§ **Stored items**
== Segment start ==

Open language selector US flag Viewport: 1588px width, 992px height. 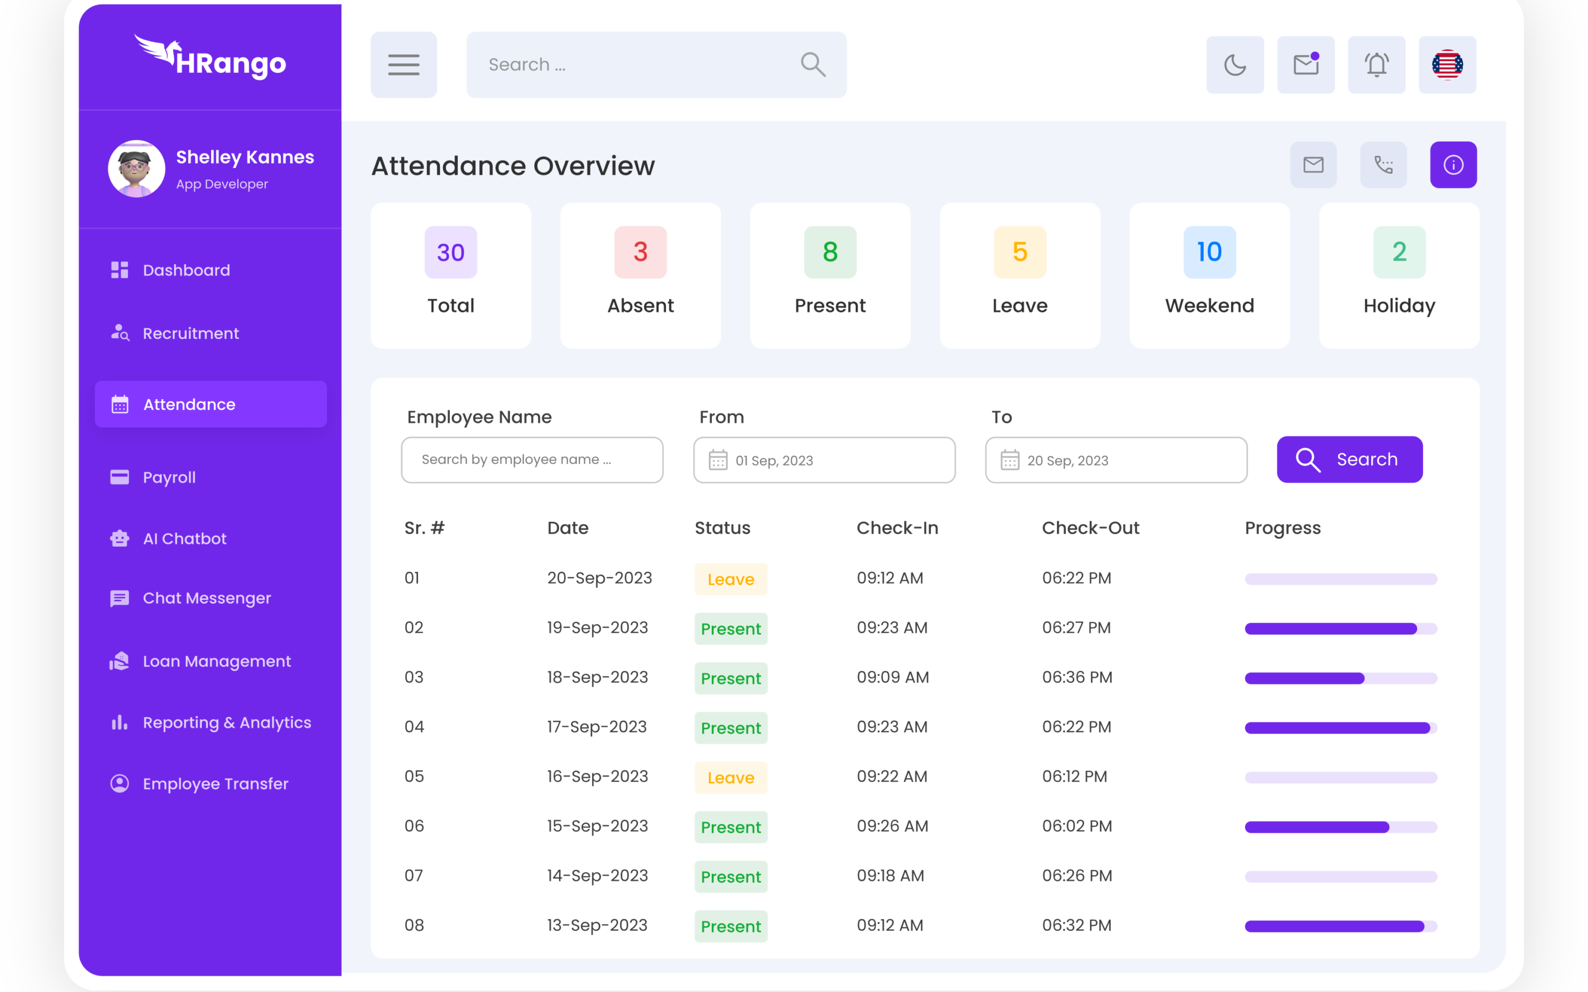[1447, 65]
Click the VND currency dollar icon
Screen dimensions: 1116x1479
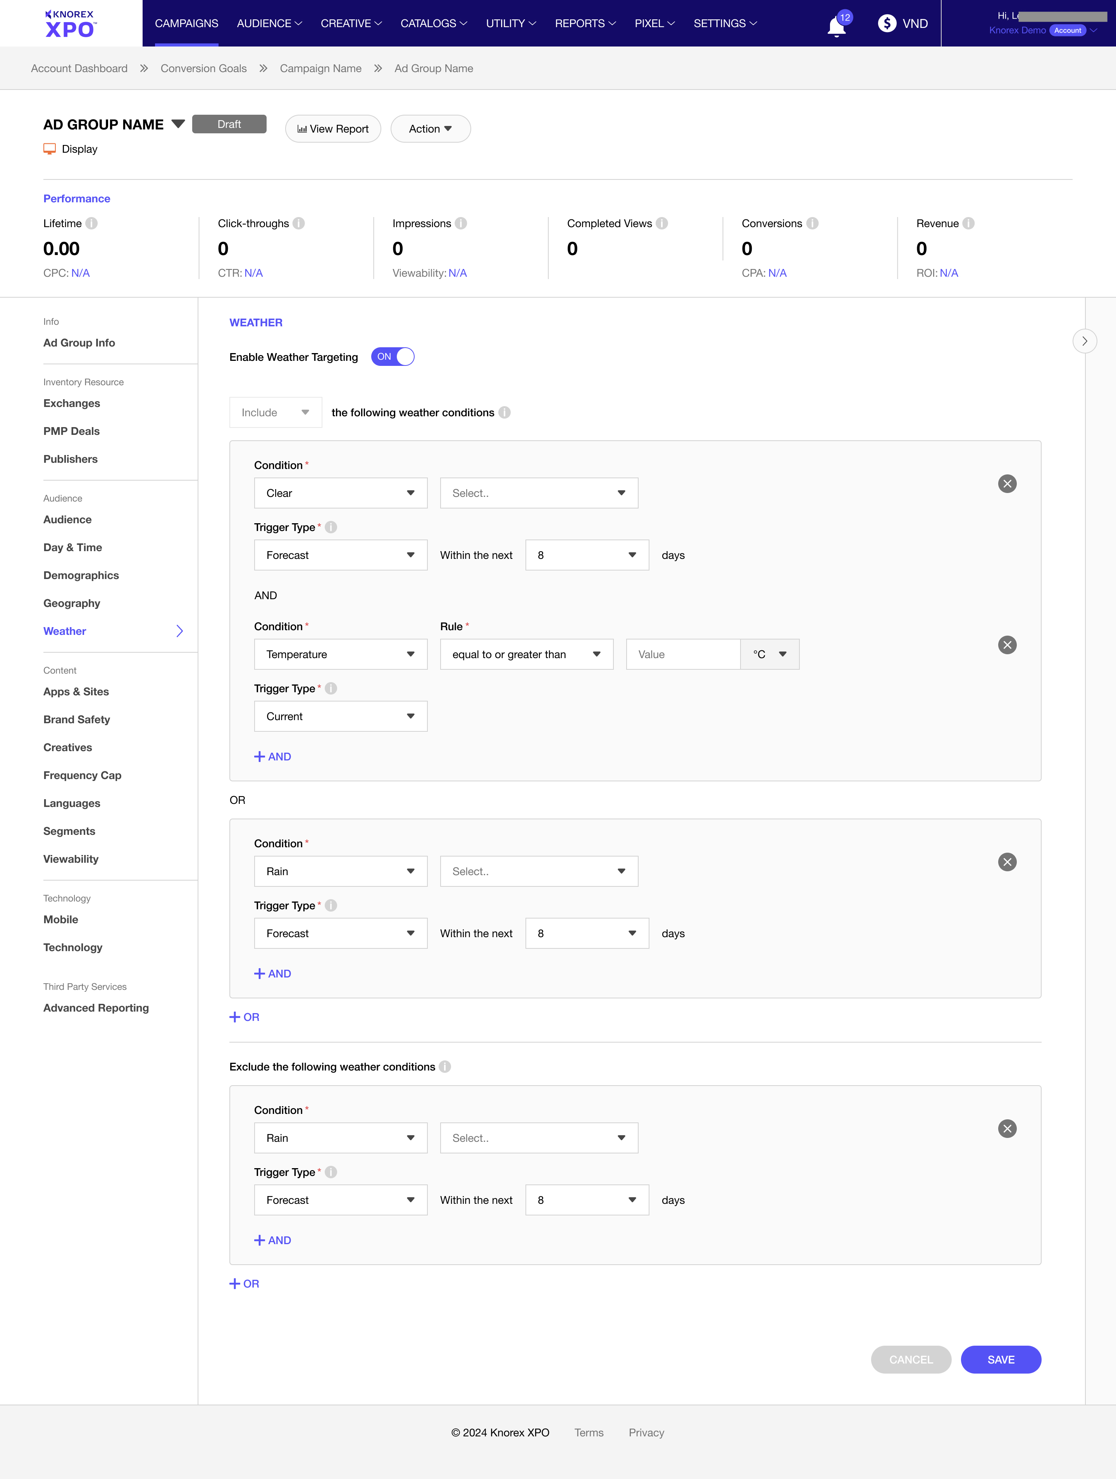click(x=887, y=23)
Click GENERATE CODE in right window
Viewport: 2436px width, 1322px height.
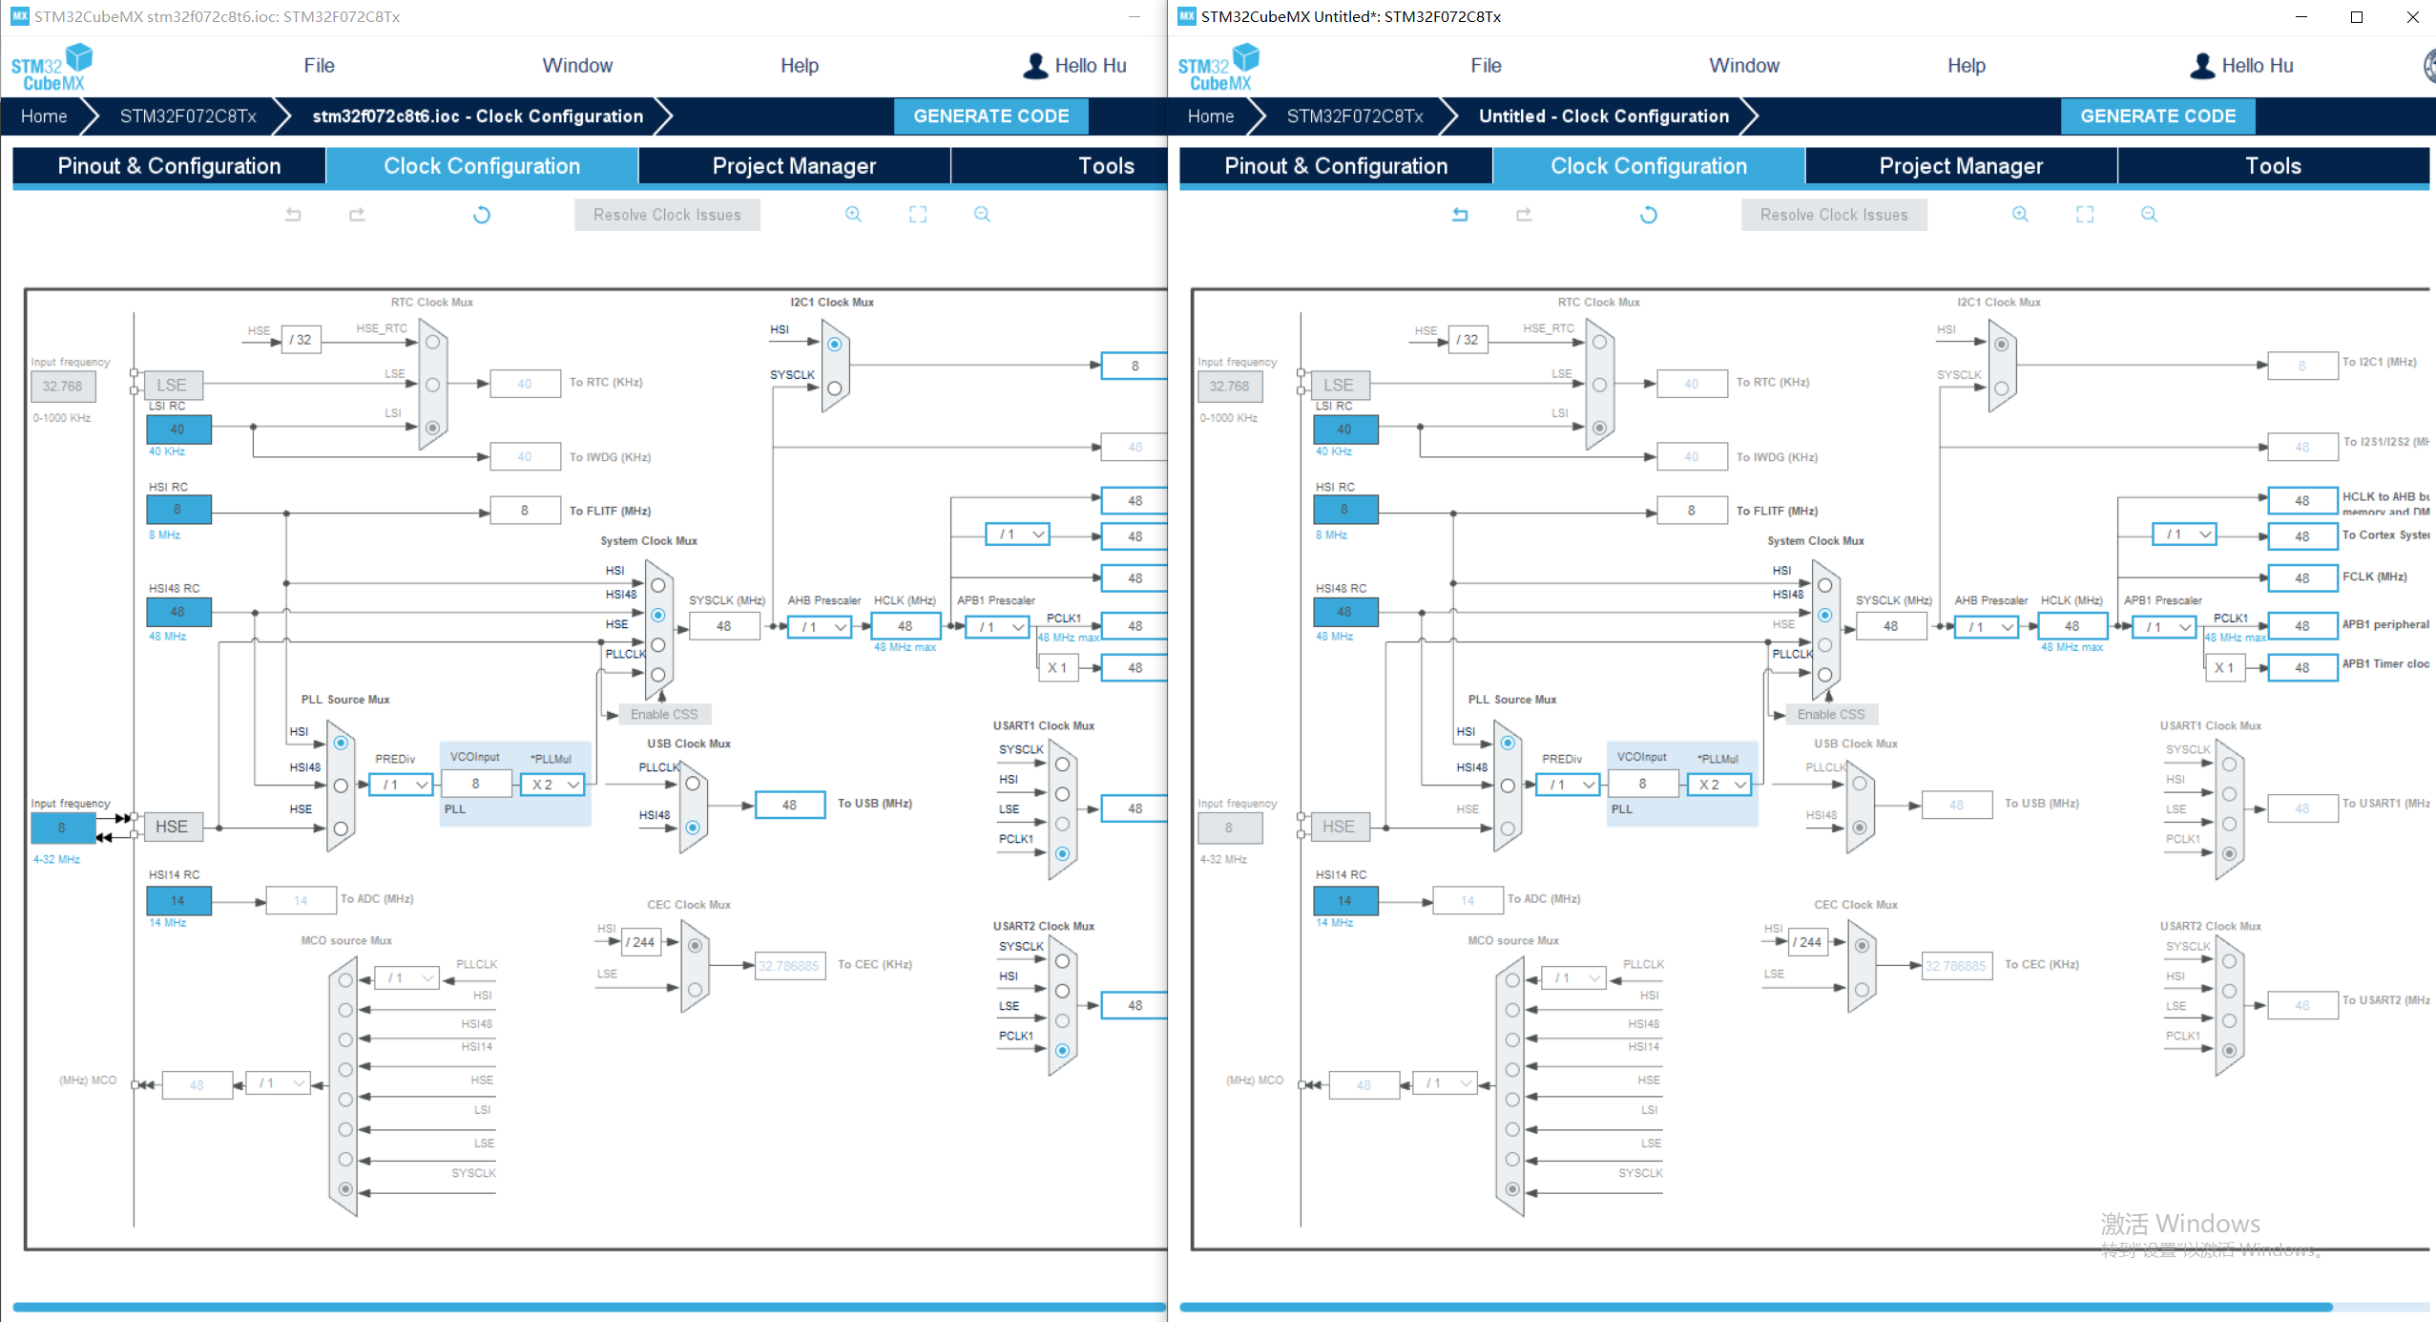click(2157, 116)
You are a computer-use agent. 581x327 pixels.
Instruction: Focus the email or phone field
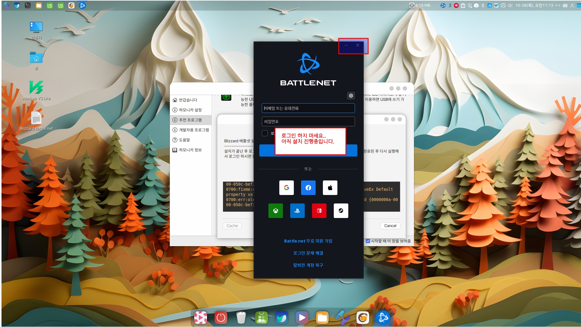(308, 108)
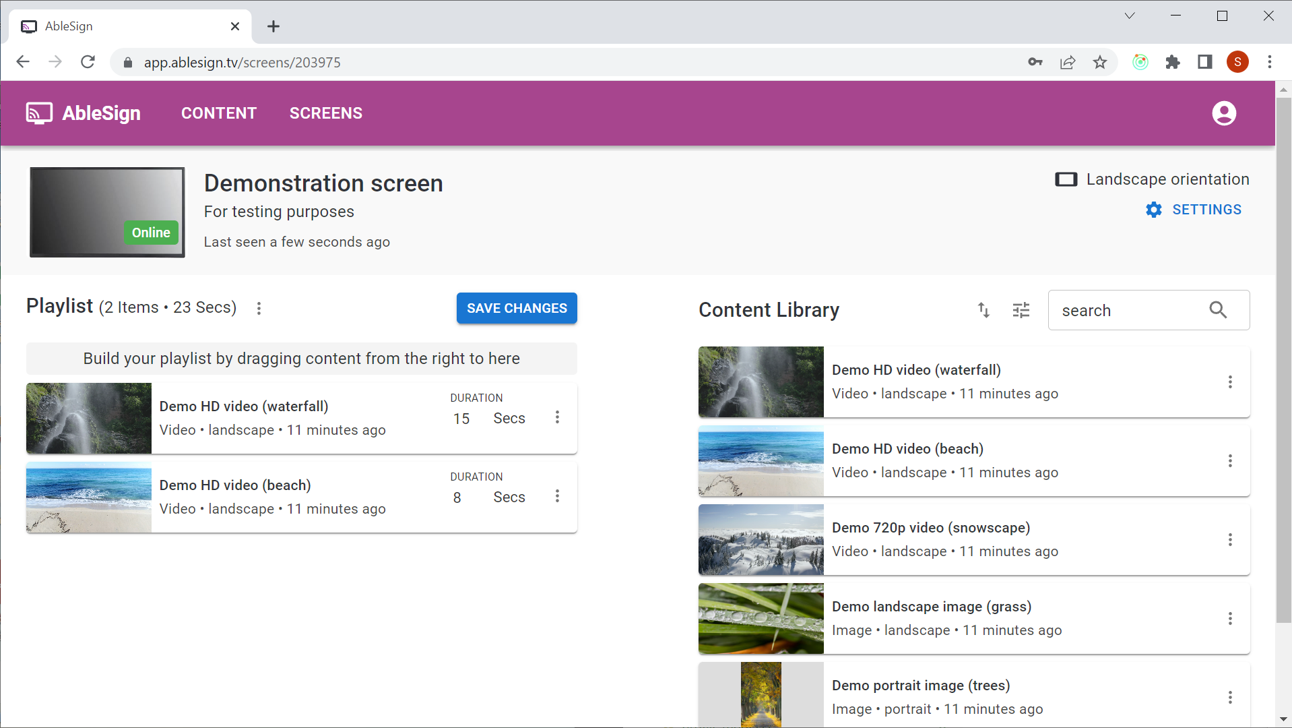Click the SAVE CHANGES button
The image size is (1292, 728).
click(516, 308)
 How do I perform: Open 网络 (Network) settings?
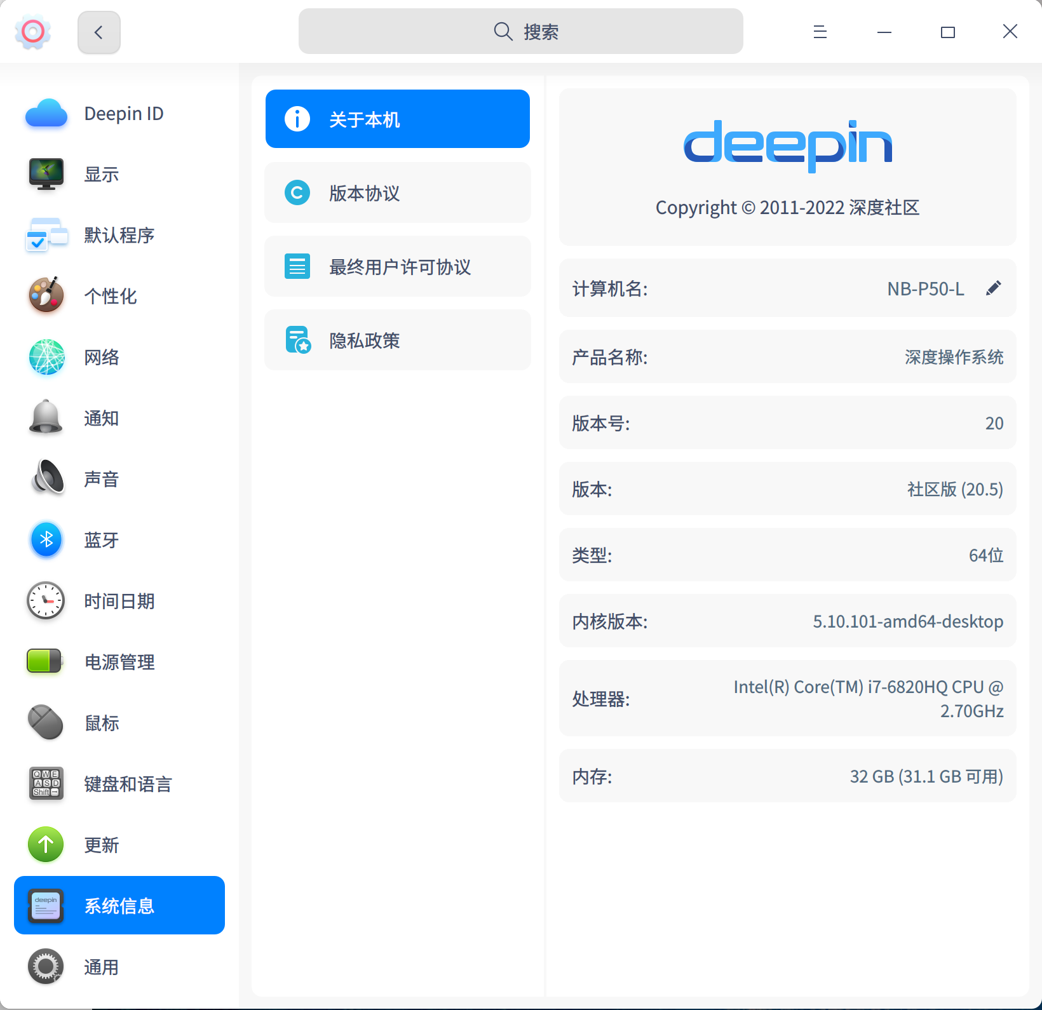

== Segment end ==

§ **What you will do**
Set down, word for word, only the lines running from the line with "Click GENERATE CODE in right window" through the final line of the entries above, omitting all pictures.

§ **Answer box**
Click GENERATE CODE in right window
Viewport: 2436px width, 1322px height.
click(2157, 116)
You are a computer-use agent. 581x327 pixels.
Instruction: Focus the email or phone field
(308, 108)
Click the SAVE CHANGES button
The image size is (1292, 728).
click(516, 308)
 How do I perform: Open 网络 (Network) settings?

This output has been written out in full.